原発へも温暖化ガスの問題へも、科学は十分な警告を発してきました。しかし為政者や権力者らは、身勝手な思惑によって、ぐずぐずと問題を先送りし、いつまでも良い方へ舵を切りません。
僕は原発事故当事者として、自分達の未来がそんな無責任な大人達によってどんどん壊されていくことに、絶望し、どうにかして変えようと動き始めました。
今回は気候変動デモですが、そこだけにフォーカスすると、原発は温暖化ガスを出さない発電方法だから、むしろ推進すべきだ、という意見が出てしまいかねないので、敢えてここで原発の話をさせてもらいます。
そもそも、原発は動かしているだけでも高濃度の放射性廃棄物を生み出し続けます。そして、そのゴミは、処理に何十万年という途方もない時間がかかり、子ども達の将来の宿題として積み上げられていくのです。更に、一度(ひとたび)事故が起これば、広範囲の放射能汚染、という壊滅的な被害をもたらします。
8年前の事故は、美しく豊かだった福島を、僕から奪いました。住み慣れた家を離れさせられ、引っ越しや転校を繰り返し、同級生からのいじめ、社会からの差別に怯え、将来の病気を心配し、心から安らぐことのできない日々。そんな長く辛い避難生活を、僕らは今も続けています。
しかし、避難ができた僕はまだよかったのかもしれません。8年前の事故で東日本の広範囲が汚染されましたが、為政者や権力者の歪んだ思惑によって、その情報は殆ど伝えられず、多くの人は酷い放射能汚染の実態を知らされぬまま、今なお、じわじわと被曝させられています。もちろん子ども達も。
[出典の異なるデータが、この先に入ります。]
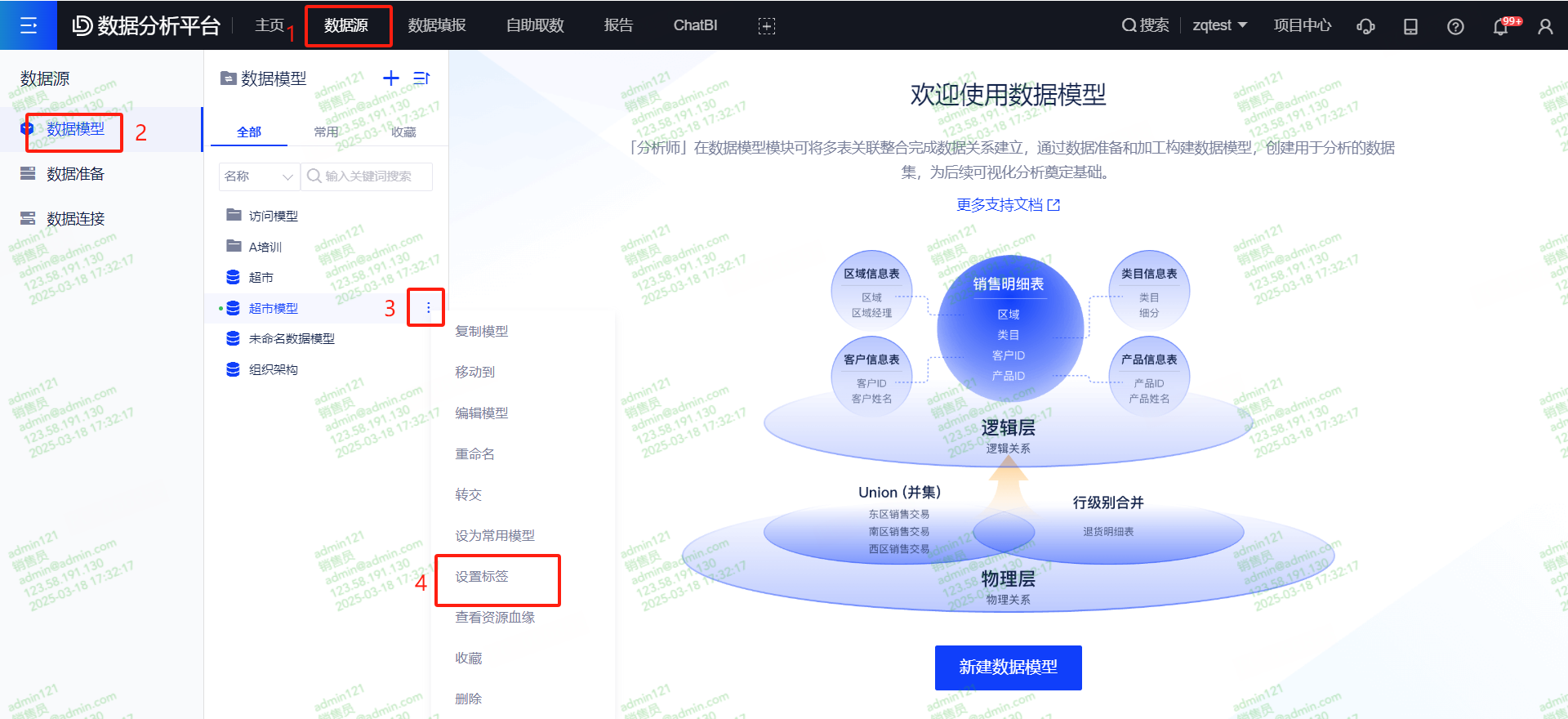Select 设置标签 from context menu
The image size is (1568, 719).
click(x=482, y=577)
それが何より辛いです。
だから僕は、気候変動への警告と共に、脱原発、脱被曝も呼び掛けたいと思っています。
気候変動の影響も、被曝の害も、その多くは時間が経ってから顕著になります。どうしようもない被害が出てから何かしようとしても手遅れなのです。
悔しいけれど、今、これらの問題から逃げている大人達の多くは、その罪がもたらす本当の被害を見ないうちに、先に寿命が来て死んでしまうでしょう。しかし、そんな逃げ方が赦されるのでしょうか?
儲けるだけ儲けて、たくさんの嘘をついて、そのつけを全部僕たち子どもに背負わせて、先に死んでしまうなんて酷すぎます。
望むと望まざるとにかかわらず、僕たちはこれから、大人達の世代のしりぬぐいをしながら生きなくてはならないのです。せめて、これ以上嘘や隠し事はやめて、生きているうちに、とれる責任を果たしてほしいのです。
大人の中には僕たちのデモや、金曜日の学校ストに対して、疑問に思う人もいるでしょう。まだ子どもなのだから「今は未来のために、勉強をしたほうがいい」と言う人もいるでしょう。その人たちに言わせてください。
今、その僕たちの未来が大人たちの手によって奪われているのです。もちろん、勉強をすることは意味のあることです。しかし、今はそれどころではない、と、危機感に押しつぶされそうになった子ども達が、世界中で声をあげているのです。
これ以上、大人達に任せておいたら、自分たちの未来が大変なことになってしまう、そうなってからでは取り返しがつかない、から声をあげているのです。この気持ちは、僕だけでなく、今回のデモに参加する人たち皆が、共有する思いなのだと思います。
僕が政治に求めるのは、誠実さです。嘘や隠し事に逃げずに、自分が死んだあとのことに責任を持って欲しい。目先の利権に囚われず、真剣に僕たちの未来について考えて欲しいのです。
ともすると絶望しそうになる今の情勢の中で、この途方もない闘いに、世界中の子ども達がまだ諦めず、呼応し、デモに向けて準備していることを希望に思います。